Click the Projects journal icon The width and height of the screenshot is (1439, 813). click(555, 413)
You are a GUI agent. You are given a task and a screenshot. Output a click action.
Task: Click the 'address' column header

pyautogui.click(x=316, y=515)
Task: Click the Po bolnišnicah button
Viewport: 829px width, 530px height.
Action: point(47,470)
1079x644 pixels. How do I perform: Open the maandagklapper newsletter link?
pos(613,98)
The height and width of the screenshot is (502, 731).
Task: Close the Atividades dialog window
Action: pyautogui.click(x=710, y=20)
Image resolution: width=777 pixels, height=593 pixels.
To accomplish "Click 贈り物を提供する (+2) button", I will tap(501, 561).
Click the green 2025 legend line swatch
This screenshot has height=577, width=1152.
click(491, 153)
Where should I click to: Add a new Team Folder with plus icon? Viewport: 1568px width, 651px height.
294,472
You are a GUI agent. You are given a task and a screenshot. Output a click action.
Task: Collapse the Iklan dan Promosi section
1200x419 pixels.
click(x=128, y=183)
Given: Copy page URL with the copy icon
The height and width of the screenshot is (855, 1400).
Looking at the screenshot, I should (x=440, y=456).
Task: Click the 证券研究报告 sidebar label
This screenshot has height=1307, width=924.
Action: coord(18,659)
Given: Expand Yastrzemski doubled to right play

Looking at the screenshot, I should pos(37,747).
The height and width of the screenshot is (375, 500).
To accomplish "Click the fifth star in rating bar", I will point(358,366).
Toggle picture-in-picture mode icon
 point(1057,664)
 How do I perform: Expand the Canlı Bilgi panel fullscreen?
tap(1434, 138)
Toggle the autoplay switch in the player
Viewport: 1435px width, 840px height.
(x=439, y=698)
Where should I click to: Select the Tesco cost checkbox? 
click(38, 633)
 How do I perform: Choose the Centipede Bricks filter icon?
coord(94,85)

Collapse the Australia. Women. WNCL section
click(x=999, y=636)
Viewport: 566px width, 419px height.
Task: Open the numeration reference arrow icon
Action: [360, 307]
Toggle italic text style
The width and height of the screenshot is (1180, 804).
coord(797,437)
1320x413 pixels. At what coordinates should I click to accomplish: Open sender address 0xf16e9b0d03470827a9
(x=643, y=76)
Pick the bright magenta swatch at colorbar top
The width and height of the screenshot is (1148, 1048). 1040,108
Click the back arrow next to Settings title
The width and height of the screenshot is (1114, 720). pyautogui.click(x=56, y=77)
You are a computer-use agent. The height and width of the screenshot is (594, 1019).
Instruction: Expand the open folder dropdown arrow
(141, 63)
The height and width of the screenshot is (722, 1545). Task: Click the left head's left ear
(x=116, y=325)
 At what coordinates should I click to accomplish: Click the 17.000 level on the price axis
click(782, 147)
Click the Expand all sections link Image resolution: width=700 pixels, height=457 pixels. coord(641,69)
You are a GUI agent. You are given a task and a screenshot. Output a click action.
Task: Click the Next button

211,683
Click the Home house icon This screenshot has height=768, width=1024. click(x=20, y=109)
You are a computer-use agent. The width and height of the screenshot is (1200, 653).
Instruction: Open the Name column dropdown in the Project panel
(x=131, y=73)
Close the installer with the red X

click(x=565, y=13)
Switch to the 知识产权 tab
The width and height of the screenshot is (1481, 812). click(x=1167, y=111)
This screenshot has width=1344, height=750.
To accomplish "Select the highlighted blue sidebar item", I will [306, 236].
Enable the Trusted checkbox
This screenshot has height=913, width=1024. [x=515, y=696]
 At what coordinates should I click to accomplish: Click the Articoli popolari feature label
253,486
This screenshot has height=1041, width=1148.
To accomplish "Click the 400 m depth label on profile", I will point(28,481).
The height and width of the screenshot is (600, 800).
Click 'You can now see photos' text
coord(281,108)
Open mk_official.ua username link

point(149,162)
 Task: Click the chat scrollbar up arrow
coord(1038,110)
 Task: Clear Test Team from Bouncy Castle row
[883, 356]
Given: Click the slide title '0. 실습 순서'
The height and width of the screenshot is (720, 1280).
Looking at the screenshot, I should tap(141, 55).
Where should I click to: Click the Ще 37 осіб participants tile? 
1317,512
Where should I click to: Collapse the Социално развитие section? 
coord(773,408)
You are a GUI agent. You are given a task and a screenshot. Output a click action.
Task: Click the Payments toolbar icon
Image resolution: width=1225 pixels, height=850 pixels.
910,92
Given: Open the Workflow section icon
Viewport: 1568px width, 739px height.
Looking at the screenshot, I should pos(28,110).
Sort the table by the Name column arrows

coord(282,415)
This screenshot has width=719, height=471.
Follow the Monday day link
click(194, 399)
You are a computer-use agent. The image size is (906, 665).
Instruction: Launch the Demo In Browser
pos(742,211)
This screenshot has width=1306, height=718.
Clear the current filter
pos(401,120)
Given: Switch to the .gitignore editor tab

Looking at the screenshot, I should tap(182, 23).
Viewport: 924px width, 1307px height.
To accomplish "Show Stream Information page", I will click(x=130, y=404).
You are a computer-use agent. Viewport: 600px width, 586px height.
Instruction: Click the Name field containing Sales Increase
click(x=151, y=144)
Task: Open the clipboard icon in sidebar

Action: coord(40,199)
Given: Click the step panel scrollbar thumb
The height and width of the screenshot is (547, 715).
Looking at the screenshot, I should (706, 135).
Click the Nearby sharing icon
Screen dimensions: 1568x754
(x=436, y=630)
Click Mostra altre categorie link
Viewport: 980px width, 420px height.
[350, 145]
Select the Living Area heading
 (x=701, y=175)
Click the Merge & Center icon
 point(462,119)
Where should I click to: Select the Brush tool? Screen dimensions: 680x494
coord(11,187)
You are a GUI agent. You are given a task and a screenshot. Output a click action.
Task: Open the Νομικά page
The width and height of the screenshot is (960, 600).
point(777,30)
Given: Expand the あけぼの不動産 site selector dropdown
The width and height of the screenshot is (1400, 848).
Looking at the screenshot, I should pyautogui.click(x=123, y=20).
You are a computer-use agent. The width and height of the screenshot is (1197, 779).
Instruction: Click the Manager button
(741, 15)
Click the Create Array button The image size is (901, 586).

-------

▶ _Description of the task_
Rewrite all of the items above as a numbered list, leaving out any blank lines.

▶ _Exercise result_
1. Click the Projects journal icon The width and height of the screenshot is (1439, 813). click(555, 413)
2. You are a GUI agent. You are given a task and a screenshot. Output a click action.
3. Task: Click the 'address' column header
4. pyautogui.click(x=316, y=515)
5. Task: Click the Po bolnišnicah button
6. Viewport: 829px width, 530px height.
7. Action: point(47,470)
8. 1079x644 pixels. How do I perform: Open the maandagklapper newsletter link?
9. pos(613,98)
10. The height and width of the screenshot is (502, 731).
11. Task: Close the Atividades dialog window
12. Action: pyautogui.click(x=710, y=20)
13. Image resolution: width=777 pixels, height=593 pixels.
14. To accomplish "Click 贈り物を提供する (+2) button", I will tap(501, 561).
15. Click the green 2025 legend line swatch
16. This screenshot has height=577, width=1152.
17. click(491, 153)
18. Where should I click to: Add a new Team Folder with plus icon? Viewport: 1568px width, 651px height.
19. 294,472
20. You are a GUI agent. You are given a task and a screenshot. Output a click action.
21. Task: Collapse the Iklan dan Promosi section
22. 1200x419 pixels.
23. click(x=128, y=183)
24. Given: Copy page URL with the copy icon
25. The height and width of the screenshot is (855, 1400).
26. Looking at the screenshot, I should (x=440, y=456).
27. Task: Click the 证券研究报告 sidebar label
28. This screenshot has height=1307, width=924.
29. Action: coord(18,659)
30. Given: Expand Yastrzemski doubled to right play
31. Looking at the screenshot, I should pos(37,747).
32. The height and width of the screenshot is (375, 500).
33. To accomplish "Click the fifth star in rating bar", I will point(358,366).
34. Toggle picture-in-picture mode icon
35.  point(1057,664)
36.  How do I perform: Expand the Canlı Bilgi panel fullscreen?
37. tap(1434, 138)
38. Toggle the autoplay switch in the player
39. Viewport: 1435px width, 840px height.
40. (x=439, y=698)
41. Where should I click to: Select the Tesco cost checkbox? 
42. click(38, 633)
43.  How do I perform: Choose the Centipede Bricks filter icon?
44. coord(94,85)
45. Collapse the Australia. Women. WNCL section
46. click(x=999, y=636)
47. Viewport: 566px width, 419px height.
48. Task: Open the numeration reference arrow icon
49. Action: [360, 307]
50. Toggle italic text style
51. The width and height of the screenshot is (1180, 804).
52. coord(797,437)
53. 1320x413 pixels. At what coordinates should I click to accomplish: Open sender address 0xf16e9b0d03470827a9
54. (x=643, y=76)
55. Pick the bright magenta swatch at colorbar top
56. The width and height of the screenshot is (1148, 1048). 1040,108
57. Click the back arrow next to Settings title
58. The width and height of the screenshot is (1114, 720). pyautogui.click(x=56, y=77)
59. You are a computer-use agent. The height and width of the screenshot is (594, 1019).
60. Instruction: Expand the open folder dropdown arrow
61. (141, 63)
62. The height and width of the screenshot is (722, 1545). Task: Click the left head's left ear
63. (x=116, y=325)
64.  At what coordinates should I click to accomplish: Click the 17.000 level on the price axis
65. click(782, 147)
66. Click the Expand all sections link Image resolution: width=700 pixels, height=457 pixels. coord(641,69)
67. You are a GUI agent. You are given a task and a screenshot. Output a click action.
68. Task: Click the Next button
69. 211,683
70. Click the Home house icon This screenshot has height=768, width=1024. click(x=20, y=109)
71. You are a computer-use agent. The width and height of the screenshot is (1200, 653).
72. Instruction: Open the Name column dropdown in the Project panel
73. (x=131, y=73)
74. Close the installer with the red X
75. click(x=565, y=13)
76. Switch to the 知识产权 tab
77. The width and height of the screenshot is (1481, 812). click(x=1167, y=111)
78. This screenshot has width=1344, height=750.
79. To accomplish "Select the highlighted blue sidebar item", I will [306, 236].
80. Enable the Trusted checkbox
81. This screenshot has height=913, width=1024. [x=515, y=696]
82.  At what coordinates should I click to accomplish: Click the Articoli popolari feature label
83. 253,486
84. This screenshot has height=1041, width=1148.
85. To accomplish "Click the 400 m depth label on profile", I will point(28,481).
86. The height and width of the screenshot is (600, 800).
87. Click 'You can now see photos' text
88. coord(281,108)
89. Open mk_official.ua username link
90. point(149,162)
91.  Task: Click the chat scrollbar up arrow
92. coord(1038,110)
93.  Task: Clear Test Team from Bouncy Castle row
94. [883, 356]
95. Given: Click the slide title '0. 실습 순서'
96. The height and width of the screenshot is (720, 1280).
97. Looking at the screenshot, I should tap(141, 55).
98. Where should I click to: Click the Ще 37 осіб participants tile? 
99. 1317,512
100. Where should I click to: Collapse the Социално развитие section? 
101. coord(773,408)
102. You are a GUI agent. You are given a task and a screenshot. Output a click action.
103. Task: Click the Payments toolbar icon
104. Image resolution: width=1225 pixels, height=850 pixels.
105. 910,92
106. Given: Open the Workflow section icon
107. Viewport: 1568px width, 739px height.
108. Looking at the screenshot, I should pos(28,110).
109. Sort the table by the Name column arrows
110. coord(282,415)
111. This screenshot has width=719, height=471.
112. Follow the Monday day link
113. click(194, 399)
114. You are a computer-use agent. The image size is (906, 665).
115. Instruction: Launch the Demo In Browser
116. pos(742,211)
117. This screenshot has width=1306, height=718.
118. Clear the current filter
119. pos(401,120)
120. Given: Switch to the .gitignore editor tab
121. Looking at the screenshot, I should tap(182, 23).
122. Viewport: 924px width, 1307px height.
123. To accomplish "Show Stream Information page", I will click(x=130, y=404).
124. You are a computer-use agent. Viewport: 600px width, 586px height.
125. Instruction: Click the Name field containing Sales Increase
126. click(x=151, y=144)
127. Task: Open the clipboard icon in sidebar
128. Action: coord(40,199)
129. Given: Click the step panel scrollbar thumb
130. The height and width of the screenshot is (547, 715).
131. Looking at the screenshot, I should (706, 135).
132. Click the Nearby sharing icon
133. Screen dimensions: 1568x754
134. (x=436, y=630)
135. Click Mostra altre categorie link
136. Viewport: 980px width, 420px height.
137. [350, 145]
138. Select the Living Area heading
139.  (x=701, y=175)
140. Click the Merge & Center icon
141.  point(462,119)
142. Where should I click to: Select the Brush tool? Screen dimensions: 680x494
143. coord(11,187)
144. You are a GUI agent. You are given a task and a screenshot. Output a click action.
145. Task: Open the Νομικά page
146. The width and height of the screenshot is (960, 600).
147. point(777,30)
148. Given: Expand the あけぼの不動産 site selector dropdown
149. The width and height of the screenshot is (1400, 848).
150. Looking at the screenshot, I should pyautogui.click(x=123, y=20).
151. You are a computer-use agent. The width and height of the screenshot is (1197, 779).
152. Instruction: Click the Manager button
153. (741, 15)
154. Click the Create Array button The image size is (901, 586).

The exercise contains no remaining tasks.